The core of the book comprises chapters on each of the five diseases and patient groups. Context for these chapters is provided by a summary of the literature on disease management that identifies ten characteristics for an ideal disease management programme. These characteristics are applied in the main chapters of the book, and the results are synthesised in the concluding chapter. The authors conclude that it is advisable to apply the American concept of disease management in the Netherlands, albeit in a way that is relevant to the Dutch context.

In reviewing this book, it is important to emphasise that it brings together existing evidence and the views of experts, rather than presenting original empirical research. Also, it leans heavily on the review of the literature on disease management carried out by Spreeuwenberg and presented in the first chapter. It is here that the ten characteristics of disease management are outlined, including a focus on clearly defined patient populations, the use of patient education and self-management, and the reallocation of tasks from physicians to nurses.

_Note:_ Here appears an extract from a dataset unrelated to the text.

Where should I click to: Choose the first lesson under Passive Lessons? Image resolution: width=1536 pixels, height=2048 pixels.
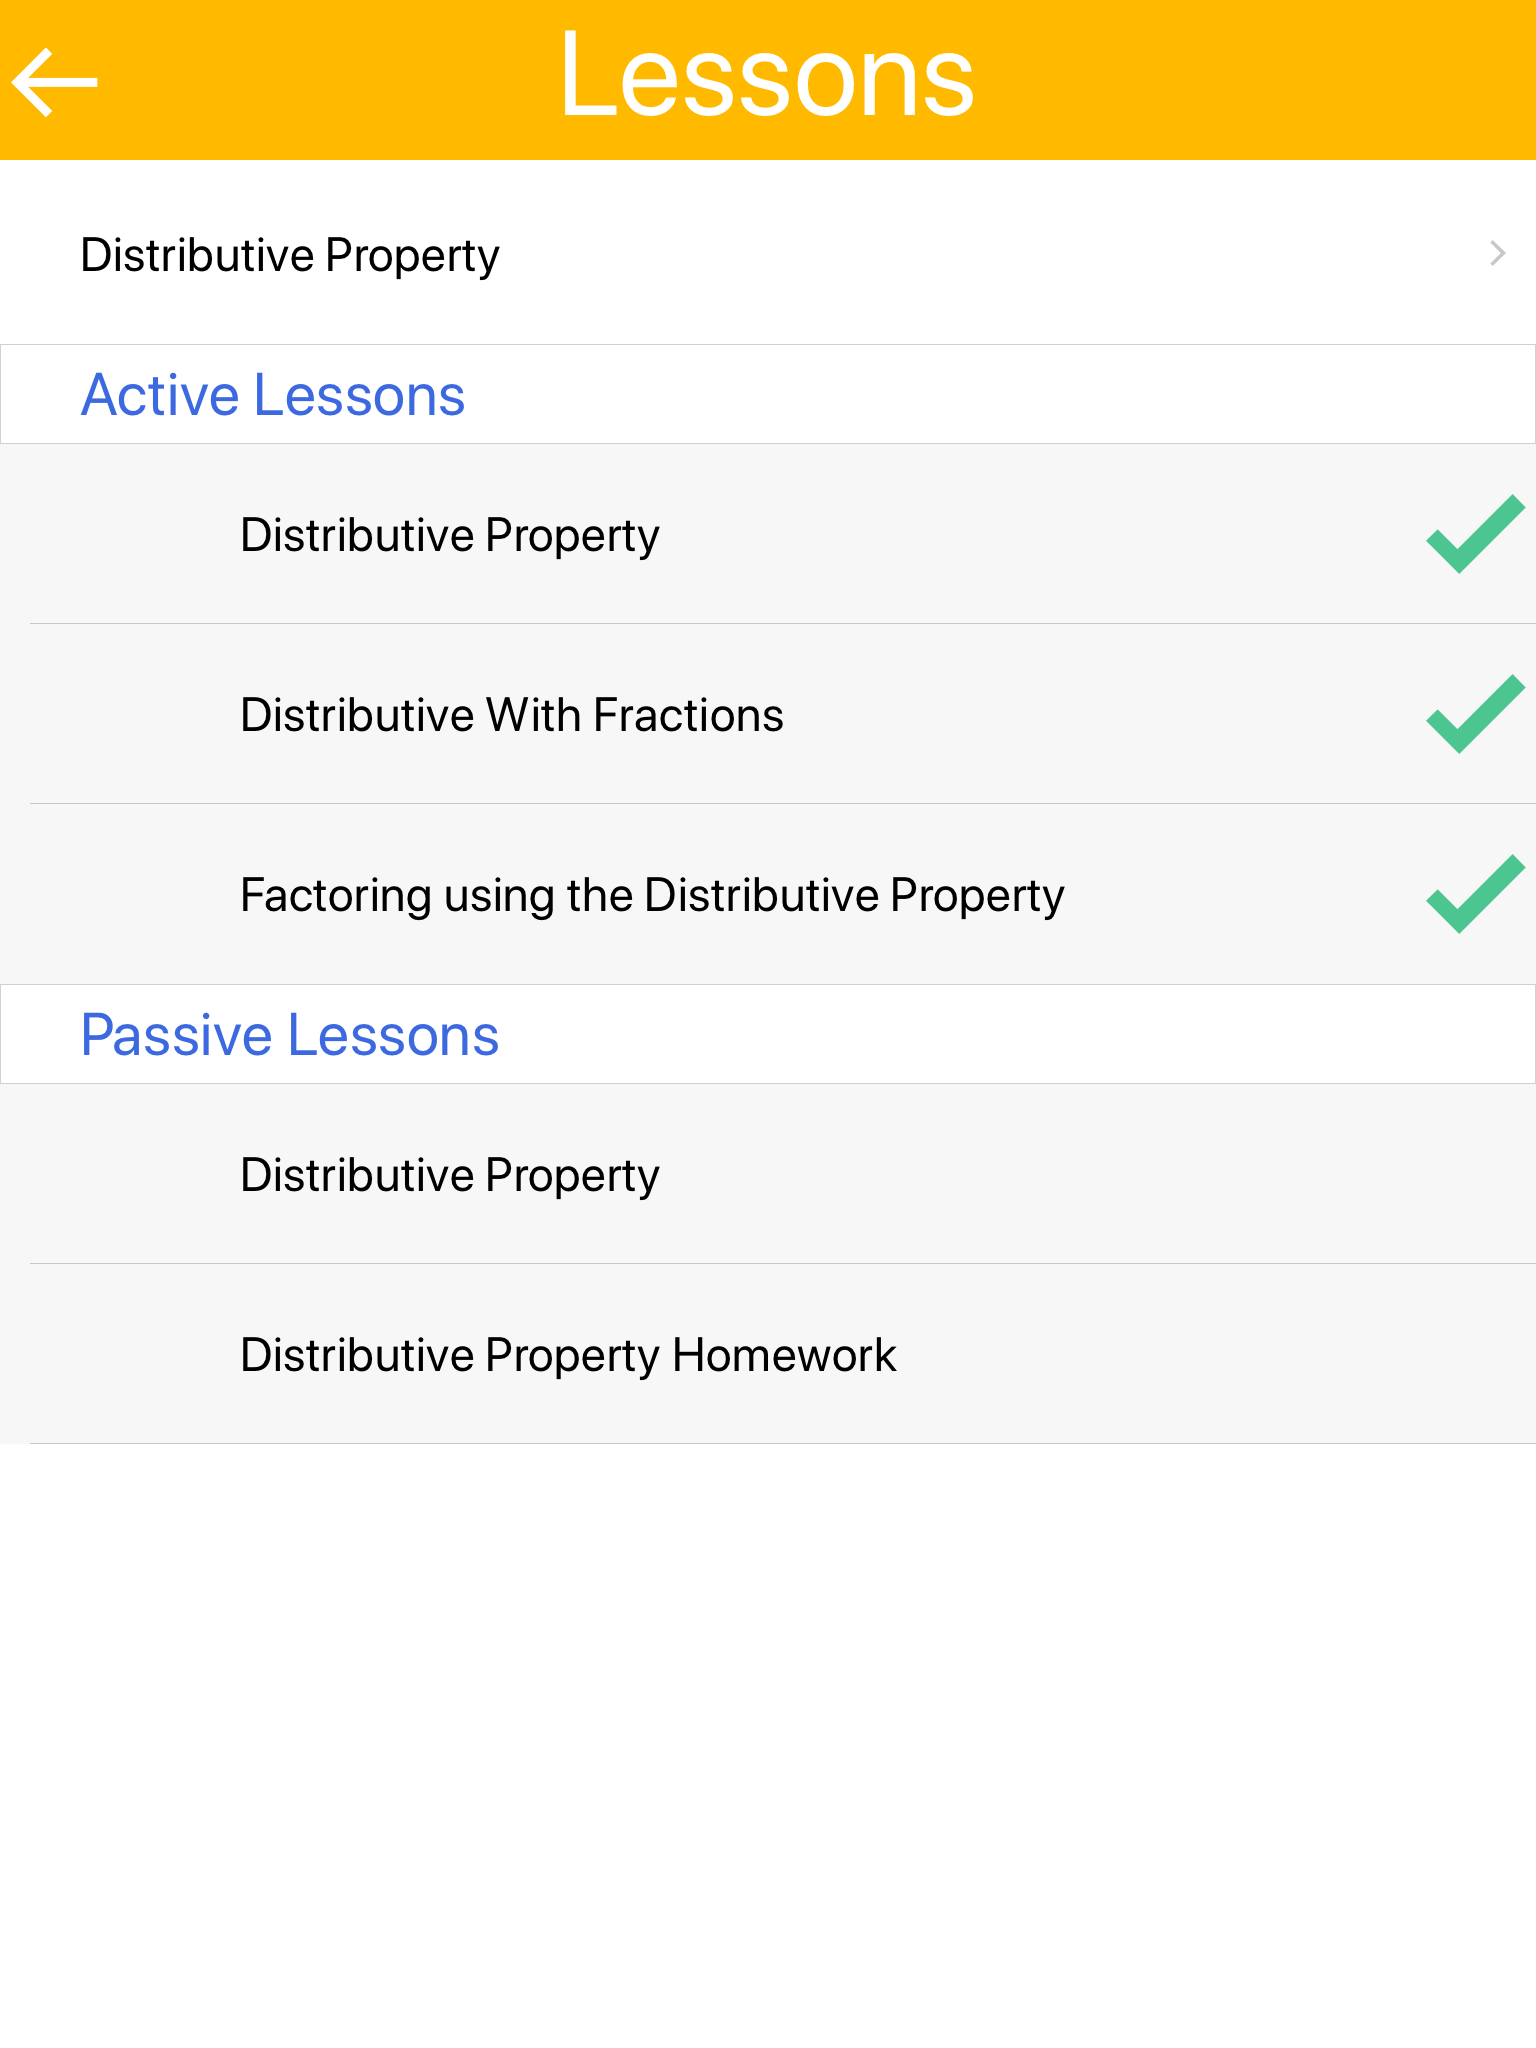click(x=450, y=1175)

In the main chapters of the book, the authors apply these ten characteristics with varying degrees of rigour. In most of the chapters, the characteristics are used more as an afterthought than an organising framework, with the consequence that the chapters vary widely in their approach. For this reviewer, their main value was the information they provided about current arrangements in the Netherlands for the diseases and patient groups included in the analysis.

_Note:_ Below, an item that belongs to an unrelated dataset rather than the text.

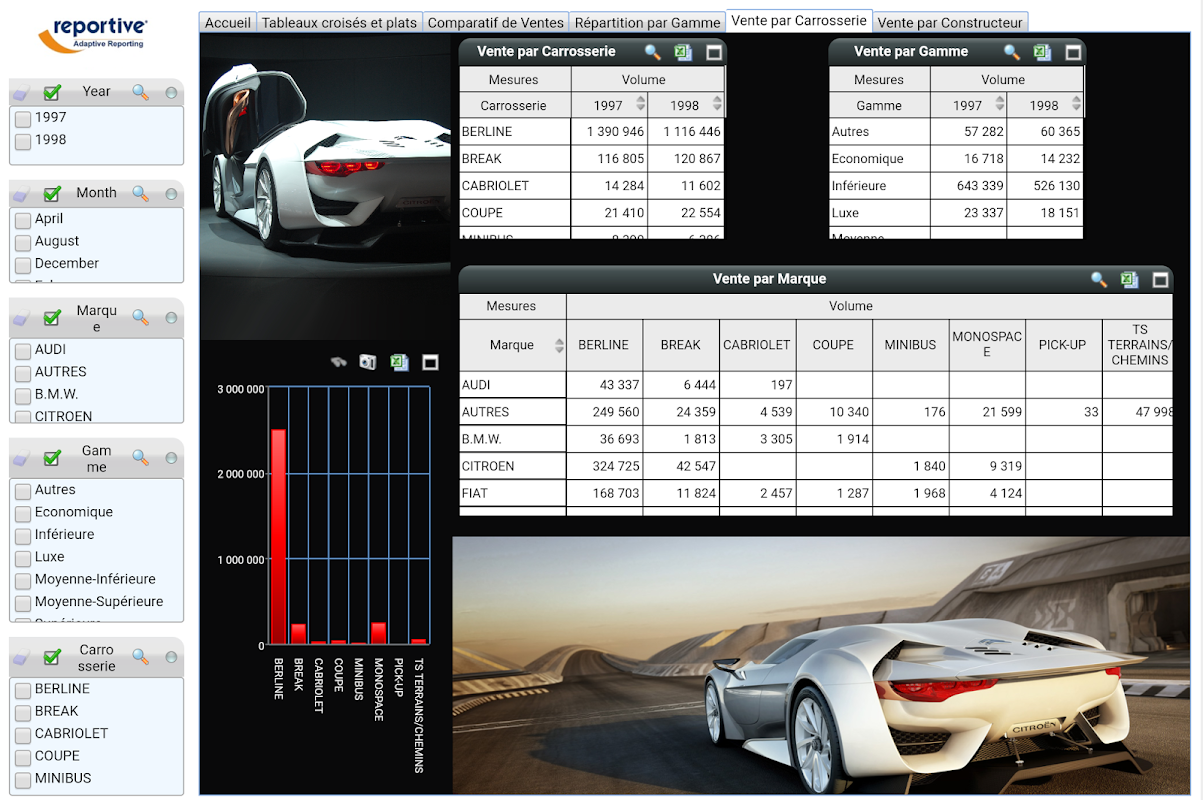Enable the Luxe gamme checkbox
The height and width of the screenshot is (800, 1203).
coord(23,558)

The final chapter provides a helpful summary of the principal issues covered in the book, and is a useful starting point for readers interested in the general theme of disease management rather than the detail of particular conditions. The chapter would have been even more helpful if there had been greater consistency with the first chapter in the discussion of the ten characteristics of disease management. The list of these characteristics set out by Spreeuwenberg on p.16 is rendered differently and therefore, confusingly by Schrijvers et al. on p. 122, a weakness that might have been avoided with tighter editing.

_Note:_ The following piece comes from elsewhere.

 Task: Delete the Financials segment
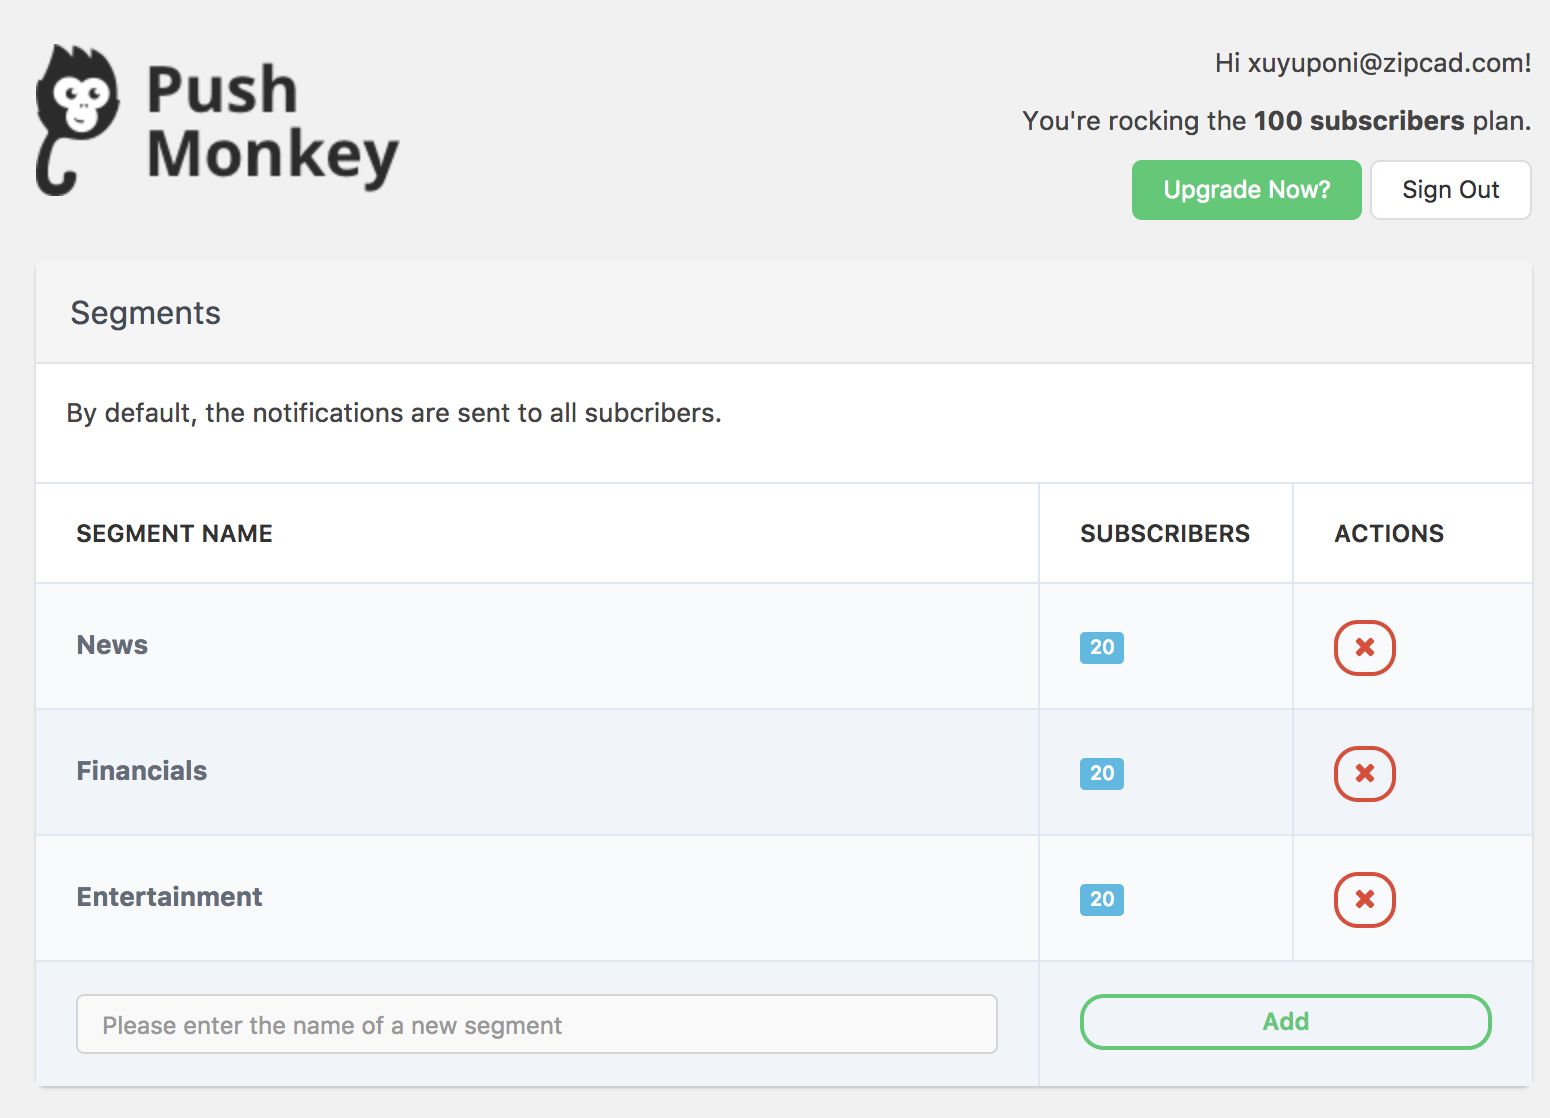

Although the authors conclude that it is advisable to apply the American concept of disease management in the Netherlands, the justification for this conclusion was not clear to this reviewer. In the United States, disease management has emerged as an attempted solution to the problems of that country's fragmented non-system. In European countries, especially countries like the Netherlands and the United Kingdom in which primary care is well developed, a case can be made using primary care as the focus for managing chronic diseases, rather than using organisations established to deal with narrowly defined patient populations.

The major challenge in European countries is how to ensure that primary care is effectively integrated with secondary care and social care to better meet the needs of people with chronic diseases. This challenge assumes even greater importance in a context in which those in the greatest need do not have single diseases but are often older people with multiple and complex conditions. It would have been interesting if the authors had explored this issue in more detail, drawing on the experience of integrated delivery systems such as Kaiser Permanente as well as the evidence on disease management.

This book can be recommended to readers from both academic and professional backgrounds wanting to gain an understanding of the management of chronic diseases in the Netherlands. Its main limitation is the use of a narrow lens with which to explore chronic disease management and the inconsistent application of this lens. Also, the authors could have done more to justify their conclusions, and to explore ways in which the current Dutch approach may be preferable to an American invention that offers a solution to a problem that European countries do not have.

I would give the book 2 stars out of 5.